Une association, A bas le béton, opposée à l’implantation d’une nouvelle plateforme logistique a déposé un recours jugé recevable par le tribunal administratif d’Orléans. Ce recours qui conteste l’arrêté ICPE (Installation classée pour la protection de l’environnement) pris par la préfecture suspend pour au moins 18 mois l’avancement du projet porté par le groupe Panhard le temps de l’enquête. 

“Ce projet est écologiquement néfaste, socialement et économiquement inutile. La pollution est à la fois sonore, atmosphérique, lumineuse, énumère-t-il. Il faut comprendre qu’une plateforme logistique c’est des dizaines de camions qui vont et viennent à toute heure.”

Noé Petit, militant d’Europe-Ecologie-Les-Verts à l’origine de l’association

Cette association appartient à un collectif de luttes locales dans lequel plusieurs dénoncent les projets de plateformes logistiques sur leurs territoires. Au-delà des conséquences directes sur l’environnement local, les militants dénoncent un modèle “d’anti-sobriété” incompatible avec les enjeux climatiques et environnementaux. Malgré la responsabilité écologique affichée des projets de plateformes, la tendance actuelle est en effet à l’opposé de ce que ces collectifs demandent.

"Une brosse à dents va passer par dix entrepôts avant d'arriver dans votre magasin"

Force est de constater que la croissance du secteur se porte excessivement bien grâce au développement du e-commerce et de la globalisation. “Aujourd’hui, une brosse à dents va passer par au moins dix entrepôts avant d’arriver dans votre magasin”, explique Laetitia Dablanc, directrice de recherche à l’université Gustave Eiffel, directrice de la chaire Logistics City. C’est pourquoi les entrepôts ont poussé comme des (très gros) champignons ces vingt dernières années, et particulièrement les cinq dernières. 

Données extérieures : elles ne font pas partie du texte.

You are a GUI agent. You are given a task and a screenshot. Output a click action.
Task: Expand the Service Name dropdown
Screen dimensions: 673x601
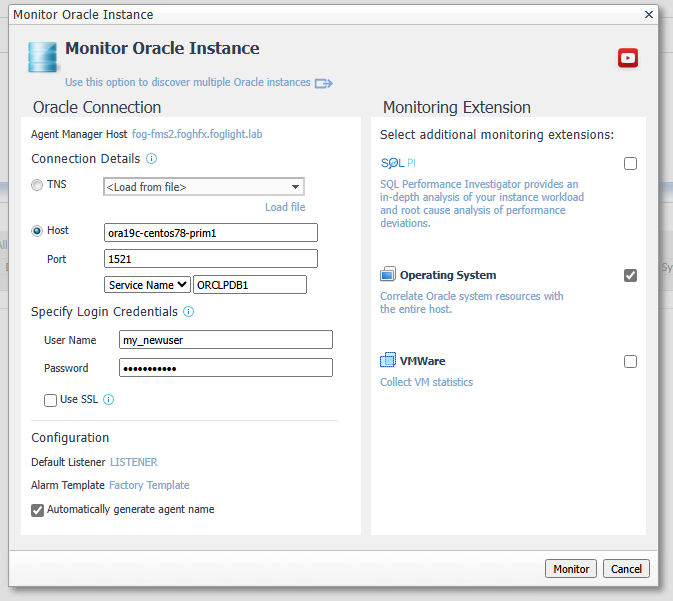coord(148,285)
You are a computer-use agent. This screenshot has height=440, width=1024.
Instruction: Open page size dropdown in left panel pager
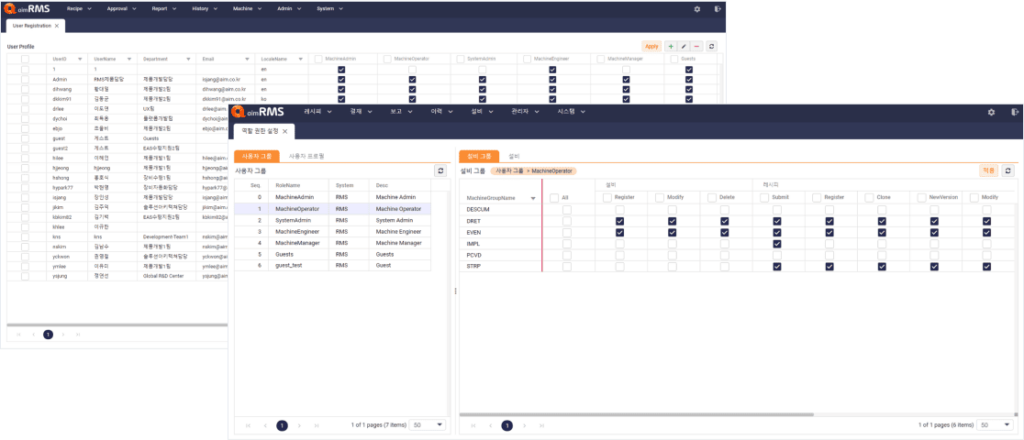(428, 425)

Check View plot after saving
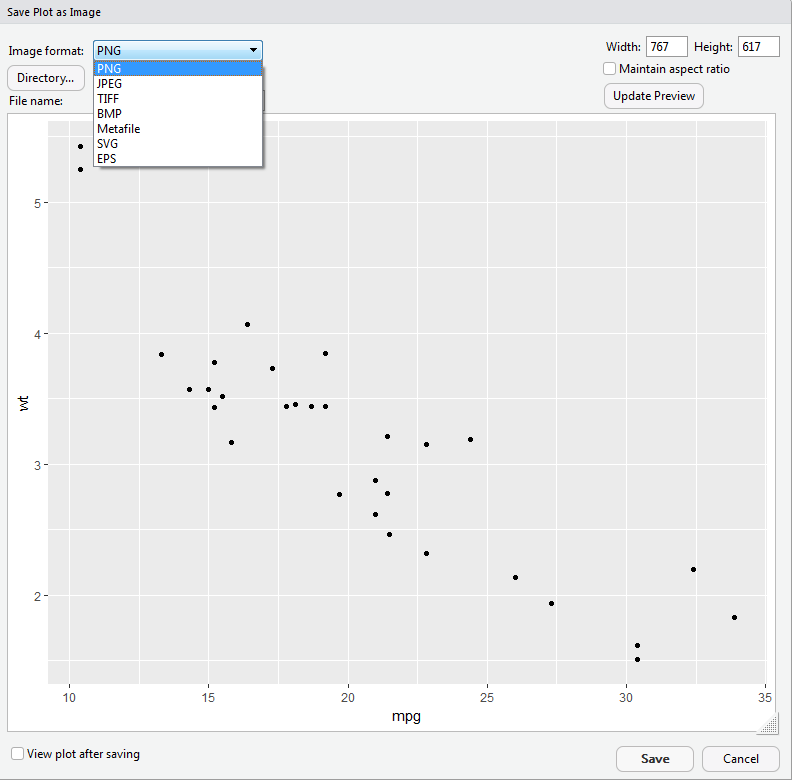tap(17, 754)
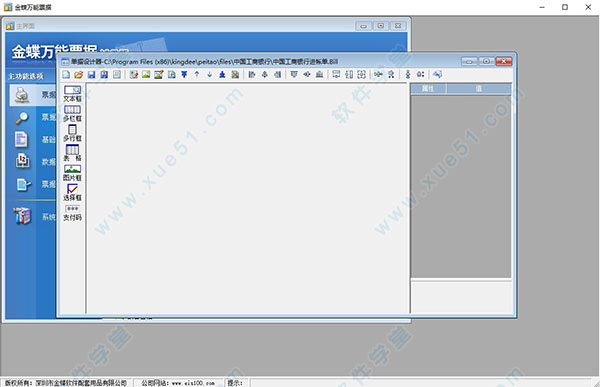
Task: Click the landscape picture toolbar icon
Action: pyautogui.click(x=146, y=74)
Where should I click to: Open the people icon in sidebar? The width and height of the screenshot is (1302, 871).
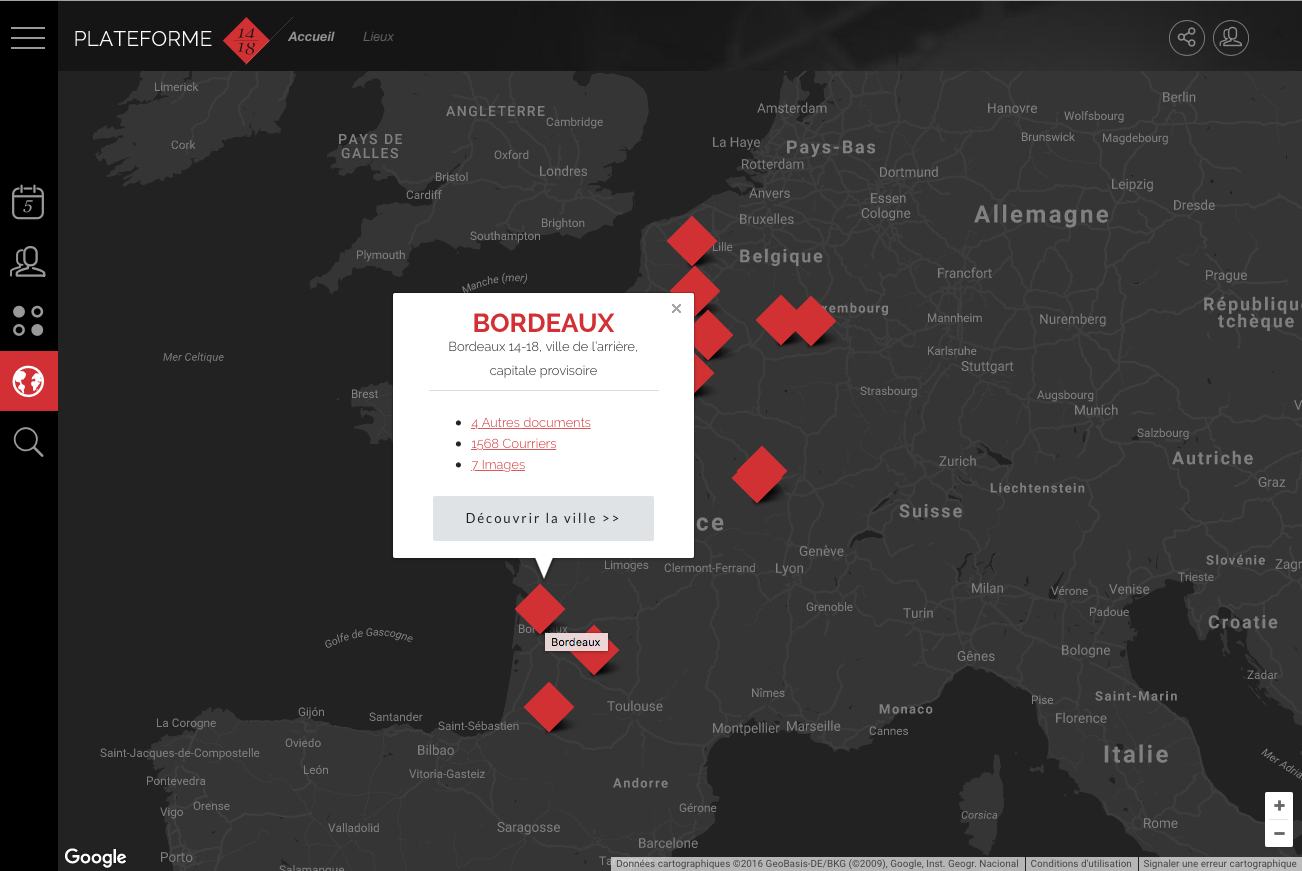28,262
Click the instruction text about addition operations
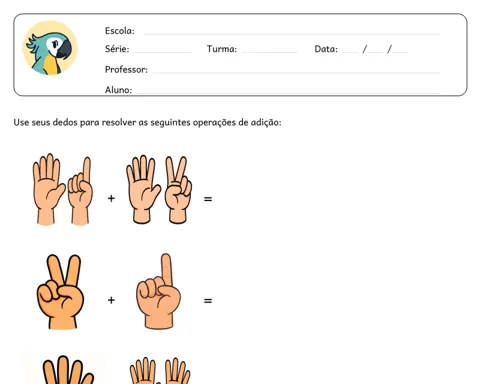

Selon Immostat, 3,331 millions de mètres carrés d’entrepôts de plus de 10 000 m² ont été commercialisés en France en 2022. Malgré une légère baisse de régime cette année (-13% par rapport à 2021), cela reste une performance supérieure à la moyenne de la décennie passée. C’est d’ailleurs le secteur immobilier qui a le plus augmenté en France, assure Laetitia Dablanc. “Le marché est 'drivé' par deux grandes tendances : les mini-entrepôts dits du ‘dernier kilomètre’ et les entrepôts XXL”, développe l’urbaniste. 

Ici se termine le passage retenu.